- Opening Delimiter -
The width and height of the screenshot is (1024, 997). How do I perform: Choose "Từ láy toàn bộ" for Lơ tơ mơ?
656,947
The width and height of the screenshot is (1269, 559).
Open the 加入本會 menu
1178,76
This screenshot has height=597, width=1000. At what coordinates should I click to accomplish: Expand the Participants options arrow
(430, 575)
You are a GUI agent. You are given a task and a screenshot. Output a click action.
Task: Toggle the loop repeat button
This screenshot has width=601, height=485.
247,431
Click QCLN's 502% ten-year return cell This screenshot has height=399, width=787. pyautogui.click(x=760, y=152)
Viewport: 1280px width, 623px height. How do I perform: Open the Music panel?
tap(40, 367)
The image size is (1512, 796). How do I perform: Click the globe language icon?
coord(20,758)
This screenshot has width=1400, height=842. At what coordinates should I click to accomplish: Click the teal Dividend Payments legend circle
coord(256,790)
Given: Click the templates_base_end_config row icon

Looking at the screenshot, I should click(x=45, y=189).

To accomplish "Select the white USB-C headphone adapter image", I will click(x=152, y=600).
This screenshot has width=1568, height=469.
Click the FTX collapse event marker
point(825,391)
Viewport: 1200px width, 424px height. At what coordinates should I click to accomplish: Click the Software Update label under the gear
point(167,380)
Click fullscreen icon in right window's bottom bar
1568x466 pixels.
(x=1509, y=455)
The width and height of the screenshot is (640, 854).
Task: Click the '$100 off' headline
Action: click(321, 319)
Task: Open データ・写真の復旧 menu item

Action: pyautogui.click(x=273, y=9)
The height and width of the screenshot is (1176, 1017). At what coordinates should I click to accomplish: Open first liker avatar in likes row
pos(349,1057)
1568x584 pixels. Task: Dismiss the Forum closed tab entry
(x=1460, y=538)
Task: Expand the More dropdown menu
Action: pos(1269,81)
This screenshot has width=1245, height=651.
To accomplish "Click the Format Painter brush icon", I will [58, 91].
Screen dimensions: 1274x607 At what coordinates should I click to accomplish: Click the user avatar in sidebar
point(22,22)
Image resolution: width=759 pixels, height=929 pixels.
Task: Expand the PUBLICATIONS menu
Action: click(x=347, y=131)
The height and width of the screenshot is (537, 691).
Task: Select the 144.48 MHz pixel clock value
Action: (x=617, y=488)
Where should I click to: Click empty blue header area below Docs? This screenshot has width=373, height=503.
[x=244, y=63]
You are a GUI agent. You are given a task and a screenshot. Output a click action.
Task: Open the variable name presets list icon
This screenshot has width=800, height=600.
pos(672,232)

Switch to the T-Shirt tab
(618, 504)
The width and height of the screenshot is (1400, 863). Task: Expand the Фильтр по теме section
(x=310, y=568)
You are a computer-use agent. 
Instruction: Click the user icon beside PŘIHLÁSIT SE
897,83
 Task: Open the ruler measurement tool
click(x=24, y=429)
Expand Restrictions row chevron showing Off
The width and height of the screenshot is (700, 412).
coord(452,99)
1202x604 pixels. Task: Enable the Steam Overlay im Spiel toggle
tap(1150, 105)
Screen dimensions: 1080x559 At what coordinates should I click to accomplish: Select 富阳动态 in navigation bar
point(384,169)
- Closing Delimiter -
WHAT YOU WILL DO:
Only the lines from the line with "1202x604 pixels. Task: Enable" to the final line of the entries are to be returned, each exactly as written, both ends included.

RESULT:
1202x604 pixels. Task: Enable the Steam Overlay im Spiel toggle
tap(1150, 105)
Screen dimensions: 1080x559 At what coordinates should I click to accomplish: Select 富阳动态 in navigation bar
point(384,169)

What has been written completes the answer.